GREG WEBER is a tall man, but even at 6 feet five inches, his height is not as impressive as his heart. As director of Woodland Job Corps Career Development Center in Laurel, Weber is school principal, chief motivator and stand-in father for 300 young adults who need a second chance.
Woodland's students come from homes - and sometimes neighborhoods - that subsist at poverty level or below. Mostly, they come from the inner-city neighborhoods of Baltimore and Washington. About 70 percent of Woodland's students do not have a high school diploma. "I have a big heart for these kids. In many cases, they've been given up on, tossed aside," Weber said. "I don't see that. I see nothing but promise and desire. All these kids want to do well."
This is Weber's fifth year as director of the free residential education and career-training center for young adults, ages 16 to 24. It is one of the 115 Job Corps centers funded by the U.S. Department of Labor.
Weber, 36, lives with his family in North Laurel. His job often requires 11-hour days.
A large white board covers most of one wall of his office. Charts and reminders fill one side of the board; about a half-dozen quotes fill the other.
"The difference between greatness and mediocrity is how one views a mistake," reads one.

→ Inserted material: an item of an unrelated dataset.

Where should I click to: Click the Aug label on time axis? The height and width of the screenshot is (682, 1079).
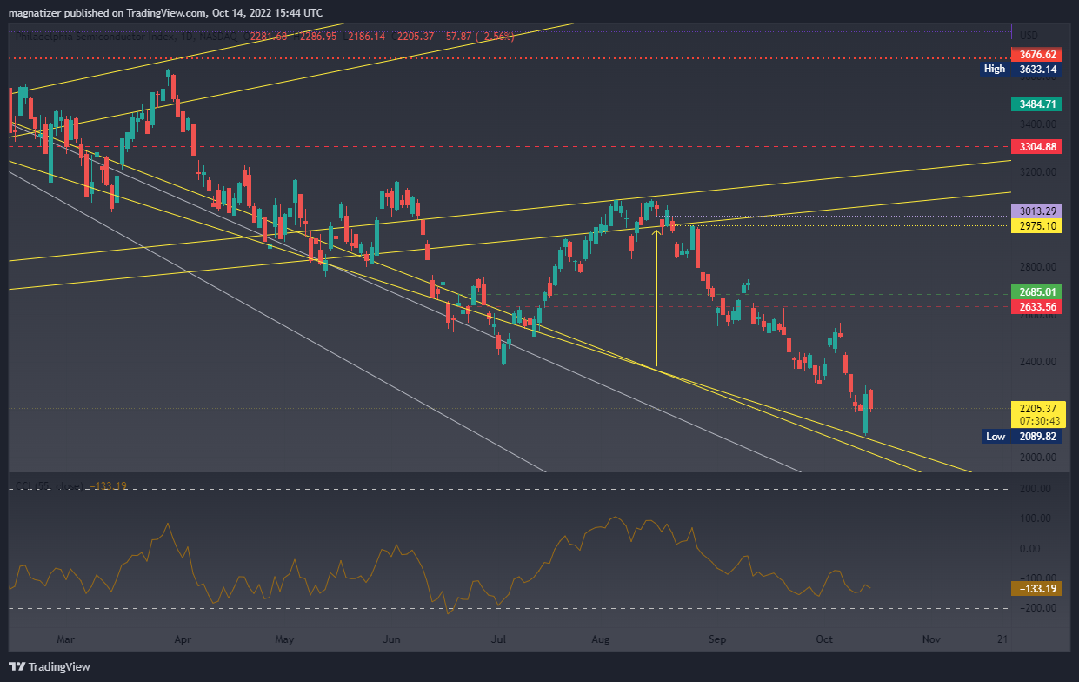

That is Weber's favorite quote.
"My passion is behavior management," he said. "I like to motivate, direct and guide."
Weber oversees Woodland's General Education Diploma (GED) and career-development programs, as well as the center's students and staff members. His philosophy is to do everything possible to make the students employable, including offering handshakes and formal greetings to students - and requiring them to do the same. And he is not above admonishing a young man to tuck in his shirt.
"I try to mirror what they'd experience in the job world," Weber said.
Weber gives students latitude in decorating their rooms.
"If I want to get a sense of how comfortable students are here, I look at how they decorate their rooms," Weber said.
Woodland has an open-entry, open-exit policy, he said. The training is individualized: Students can start the program as soon as openings occur. They graduate when they acquire solid entry-level skills in a chosen trade. The average stay is about nine months.
The first weeks at Woodland are spent exploring careers and doing research, going online to get a sense of the job market and conducting informational interviews with workers in the field to determine which trade to pursue.
Woodland offers training in business, carpentry, computer repair, culinary arts, electrical wiring, facilities maintenance, health occupations, network cable installation and painting. To be accepted to study a trade, a student must be interviewed by an instructor. Each month that a student remains in the program, he or she is paid an allowance, which increases with the length of stay.
The center has a certified driver education program, something that William Everheart, 20, took advantage of when he enrolled. Everheart has been at Woodland for eight months. The Baltimore native saw a television commercial about the Job Corps, and heard about it from a friend. Until coming to Woodland, he worked only occasionally, doing odd jobs, he said.
Everheart will graduate soon from Woodland's network cabling program, with better than entry-level skills, said his teacher, electronic systems technician instructor James George, who created the program three years ago.
"It's [the program] really taken off," due in part to the increased demand for security systems in the region, said George, 58. The program also has applications for cable television, phone lines and data lines.
"This is one of the best choices I've made," Everheart said.
Before leaving Woodland, Everheart will meet with a career-transition specialist. The center provides job assistance for up to a year, and follow-up services for 12 months after employment.
Weber estimates that most residents are about 18. He and his staff deal with daily challenges: anger, conflict with peers, prior substance abuse; for the girls, sometimes a small child at home. The center has a zero-tolerance policy for violent behavior and the use or possession of drugs.
Weber is patient. His staff helps him gather the facts. But sometimes, he must release a student. And in that case, the Job Corps will never be an option again.
"I take that responsibility very seriously," Weber said. "I fight to keep them here."